▸ **Problem description**: Rewrite the data below, putting "Canvas size" wherever "Image resolution" appears and keeping every other part the same.

[Word and element location data]
==================================================

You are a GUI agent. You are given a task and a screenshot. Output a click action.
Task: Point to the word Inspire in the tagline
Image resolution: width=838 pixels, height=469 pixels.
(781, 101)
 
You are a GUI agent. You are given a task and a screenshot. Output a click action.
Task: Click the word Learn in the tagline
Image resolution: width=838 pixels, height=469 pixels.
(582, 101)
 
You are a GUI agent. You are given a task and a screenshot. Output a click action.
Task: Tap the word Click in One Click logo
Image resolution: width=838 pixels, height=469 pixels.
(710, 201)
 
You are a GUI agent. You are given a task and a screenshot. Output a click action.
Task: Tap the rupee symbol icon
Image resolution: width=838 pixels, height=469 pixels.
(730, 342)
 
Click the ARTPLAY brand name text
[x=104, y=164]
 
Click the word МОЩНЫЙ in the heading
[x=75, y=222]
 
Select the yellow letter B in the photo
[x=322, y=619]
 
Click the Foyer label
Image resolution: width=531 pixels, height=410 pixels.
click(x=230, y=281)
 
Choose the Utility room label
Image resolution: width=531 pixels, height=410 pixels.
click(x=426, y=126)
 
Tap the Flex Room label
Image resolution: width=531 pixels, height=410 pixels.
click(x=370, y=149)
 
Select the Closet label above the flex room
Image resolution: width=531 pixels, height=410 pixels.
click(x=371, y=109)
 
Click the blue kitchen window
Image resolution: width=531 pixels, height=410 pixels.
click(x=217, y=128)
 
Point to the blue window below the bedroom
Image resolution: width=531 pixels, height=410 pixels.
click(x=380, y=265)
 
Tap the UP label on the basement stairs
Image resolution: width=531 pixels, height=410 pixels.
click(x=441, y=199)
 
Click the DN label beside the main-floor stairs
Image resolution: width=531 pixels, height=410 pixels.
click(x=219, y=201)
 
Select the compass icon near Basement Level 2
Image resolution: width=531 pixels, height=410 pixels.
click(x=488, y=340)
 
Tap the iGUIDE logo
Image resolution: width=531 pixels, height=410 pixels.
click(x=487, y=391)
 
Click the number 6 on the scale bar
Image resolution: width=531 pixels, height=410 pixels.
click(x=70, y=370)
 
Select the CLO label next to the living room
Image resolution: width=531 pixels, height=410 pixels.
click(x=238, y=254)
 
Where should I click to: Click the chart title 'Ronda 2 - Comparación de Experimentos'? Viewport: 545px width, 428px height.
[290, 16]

==================================================

▸ **Response to the exercise**:
You are a GUI agent. You are given a task and a screenshot. Output a click action.
Task: Point to the word Inspire in the tagline
Canvas size: width=838 pixels, height=469 pixels.
(781, 101)
 
You are a GUI agent. You are given a task and a screenshot. Output a click action.
Task: Click the word Learn in the tagline
Canvas size: width=838 pixels, height=469 pixels.
(582, 101)
 
You are a GUI agent. You are given a task and a screenshot. Output a click action.
Task: Tap the word Click in One Click logo
Canvas size: width=838 pixels, height=469 pixels.
(710, 201)
 
You are a GUI agent. You are given a task and a screenshot. Output a click action.
Task: Tap the rupee symbol icon
Canvas size: width=838 pixels, height=469 pixels.
(730, 342)
 
Click the ARTPLAY brand name text
[x=104, y=164]
 
Click the word МОЩНЫЙ in the heading
[x=75, y=222]
 
Select the yellow letter B in the photo
[x=322, y=619]
 
Click the Foyer label
Canvas size: width=531 pixels, height=410 pixels.
click(x=230, y=281)
 
Choose the Utility room label
Canvas size: width=531 pixels, height=410 pixels.
click(x=426, y=126)
 
Tap the Flex Room label
Canvas size: width=531 pixels, height=410 pixels.
click(x=370, y=149)
 
Select the Closet label above the flex room
Canvas size: width=531 pixels, height=410 pixels.
click(x=371, y=109)
 
Click the blue kitchen window
Canvas size: width=531 pixels, height=410 pixels.
click(x=217, y=128)
 
Point to the blue window below the bedroom
Canvas size: width=531 pixels, height=410 pixels.
click(x=380, y=265)
 
Tap the UP label on the basement stairs
Canvas size: width=531 pixels, height=410 pixels.
click(x=441, y=199)
 
Click the DN label beside the main-floor stairs
Canvas size: width=531 pixels, height=410 pixels.
click(x=219, y=201)
 
Select the compass icon near Basement Level 2
Canvas size: width=531 pixels, height=410 pixels.
click(x=488, y=340)
 
Tap the iGUIDE logo
Canvas size: width=531 pixels, height=410 pixels.
click(x=487, y=391)
 
Click the number 6 on the scale bar
Canvas size: width=531 pixels, height=410 pixels.
click(x=70, y=370)
 
Select the CLO label next to the living room
Canvas size: width=531 pixels, height=410 pixels.
click(x=238, y=254)
 
Where should I click to: Click the chart title 'Ronda 2 - Comparación de Experimentos'? Viewport: 545px width, 428px height.
[290, 16]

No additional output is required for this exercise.